### Exercise directions
Leaving out the pictures, restate each record below word for word.

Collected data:
──────────
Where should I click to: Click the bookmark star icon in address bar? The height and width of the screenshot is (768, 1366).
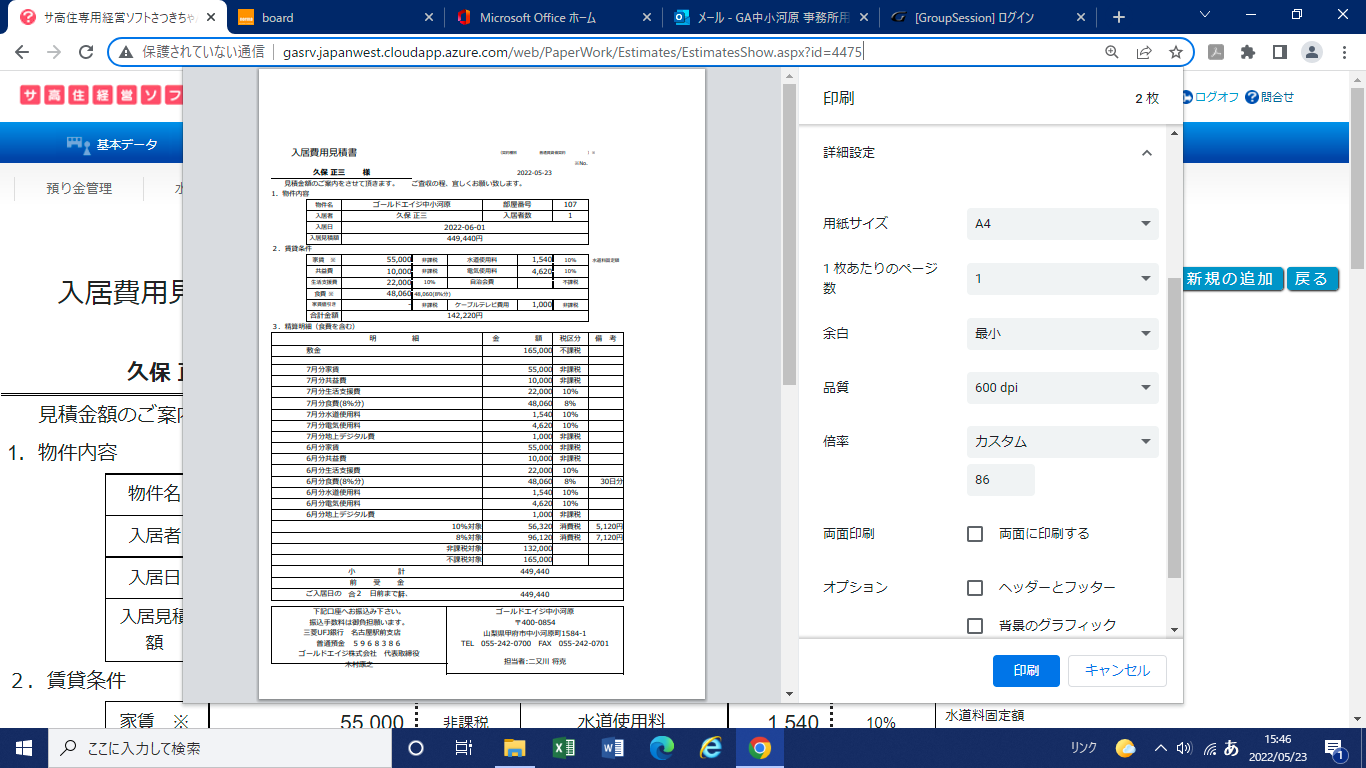click(1176, 52)
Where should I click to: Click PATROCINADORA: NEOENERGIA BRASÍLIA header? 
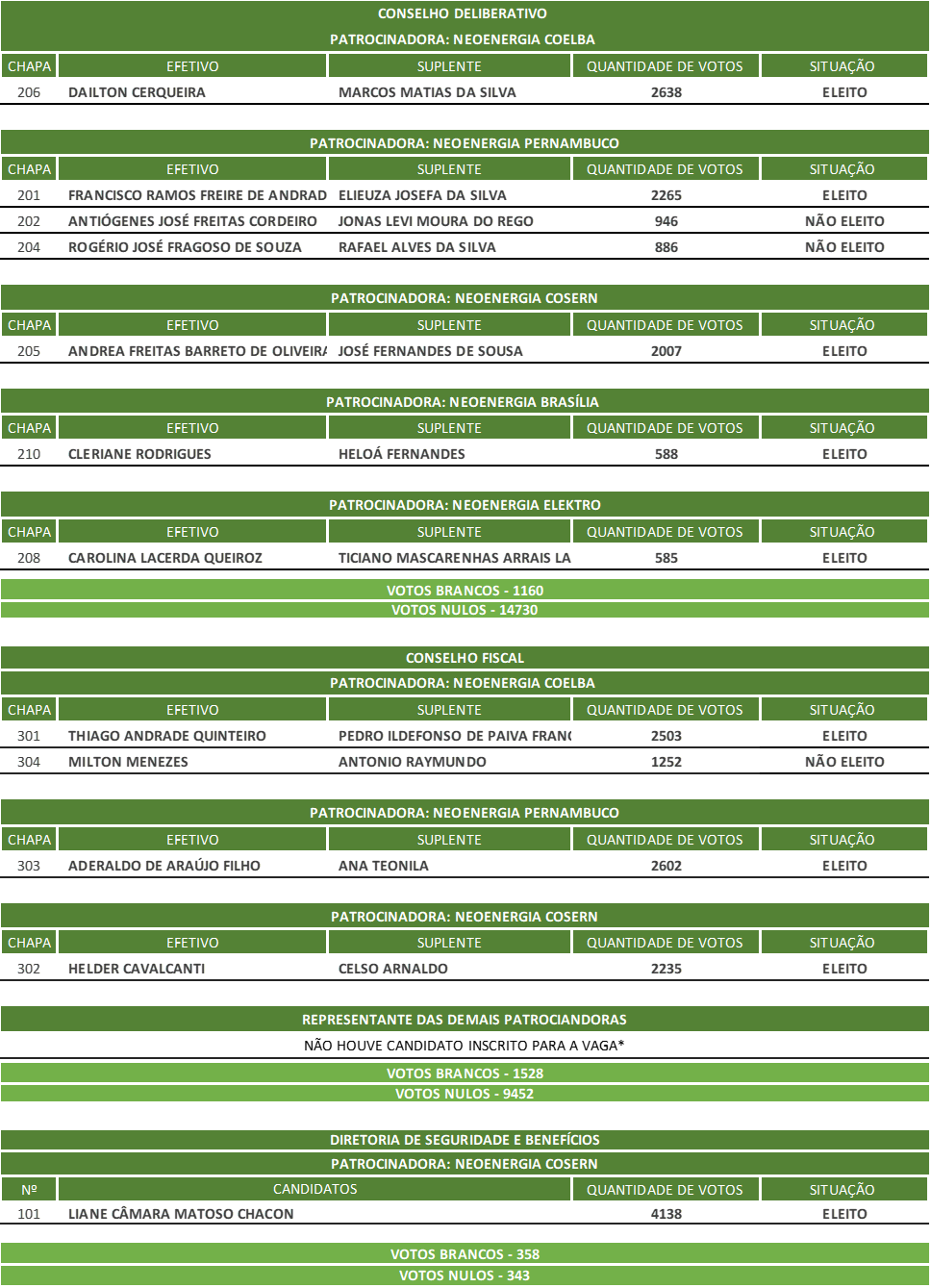click(x=463, y=402)
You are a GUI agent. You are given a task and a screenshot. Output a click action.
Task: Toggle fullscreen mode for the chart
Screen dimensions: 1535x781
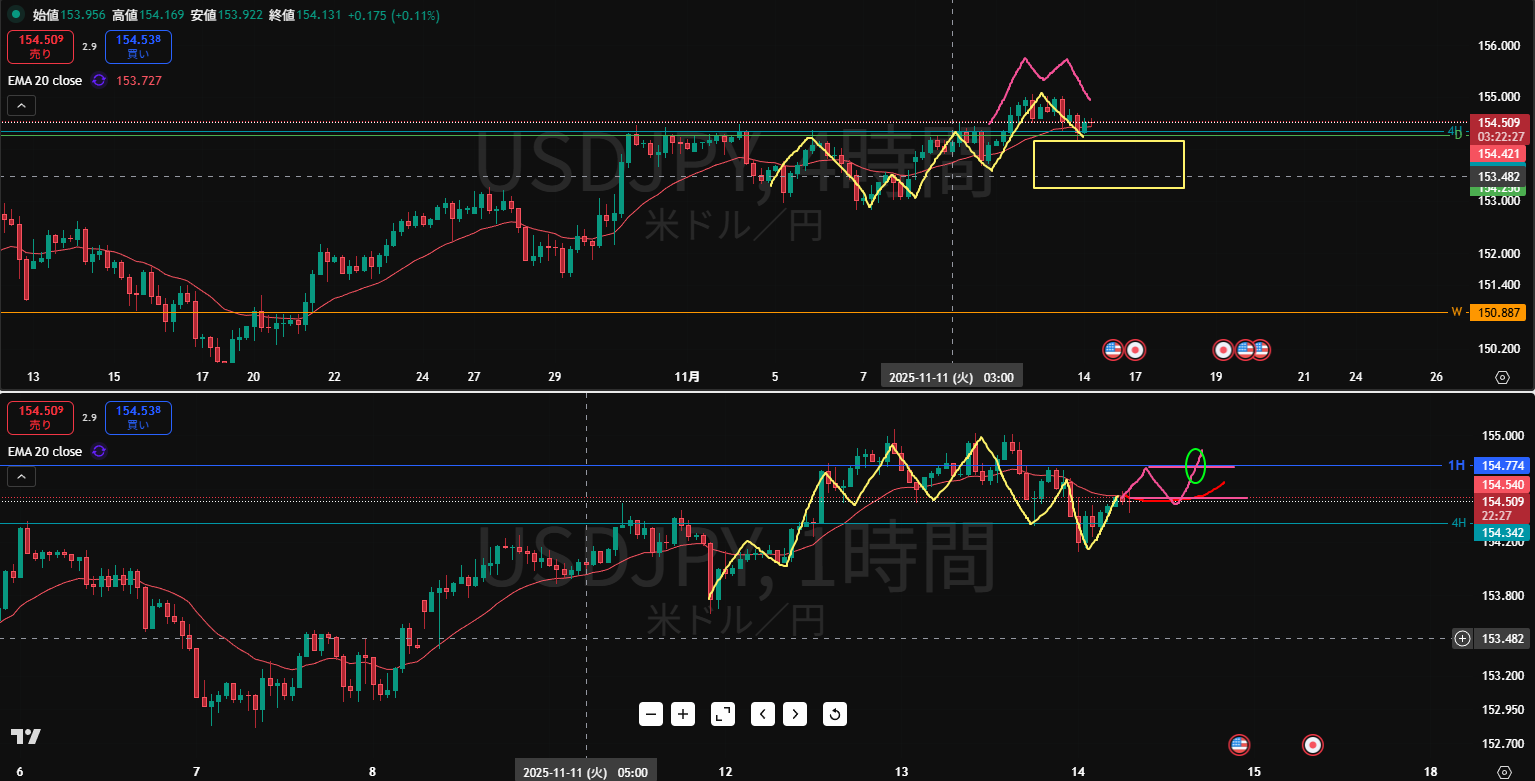722,714
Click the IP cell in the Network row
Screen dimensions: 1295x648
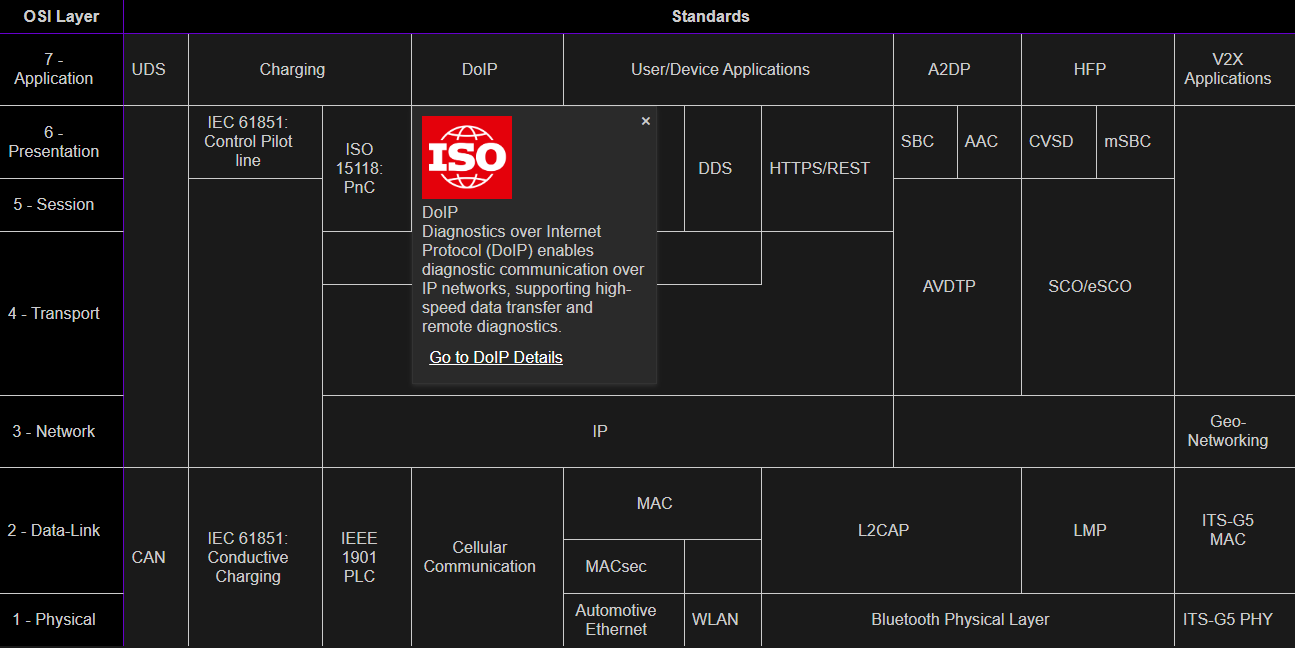point(599,431)
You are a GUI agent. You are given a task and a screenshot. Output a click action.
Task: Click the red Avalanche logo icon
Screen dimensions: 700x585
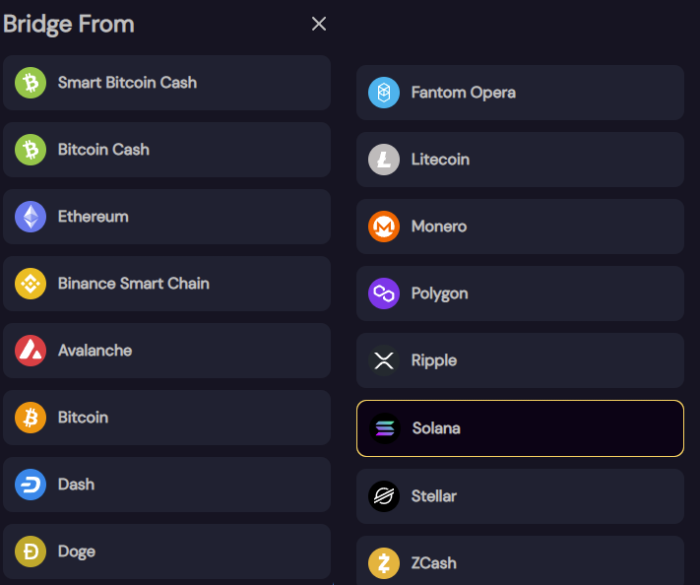point(30,351)
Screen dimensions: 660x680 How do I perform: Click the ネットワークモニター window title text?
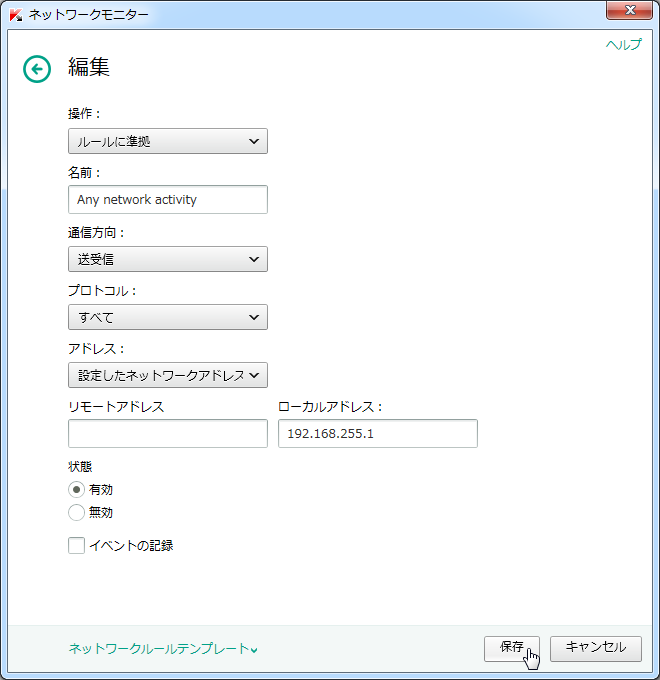point(88,14)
──────────
### Written response
Where should I click to: Click the bookmark star icon in address bar? The height and width of the screenshot is (768, 1366).
click(1176, 52)
Where should I click to: Click PATROCINADORA: NEOENERGIA BRASÍLIA header? 
click(x=463, y=402)
You are a GUI agent. You are given a task and a screenshot. Output a click action.
Task: Toggle fullscreen mode for the chart
Screen dimensions: 1535x781
722,714
Click the IP cell in the Network row
Screen dimensions: 1295x648
point(599,431)
You are a GUI agent. You are given a task and a screenshot. Output a click action.
Task: Click the red Avalanche logo icon
Screen dimensions: 700x585
point(30,351)
Screen dimensions: 660x680 How do I perform: Click the ネットワークモニター window title text?
point(88,14)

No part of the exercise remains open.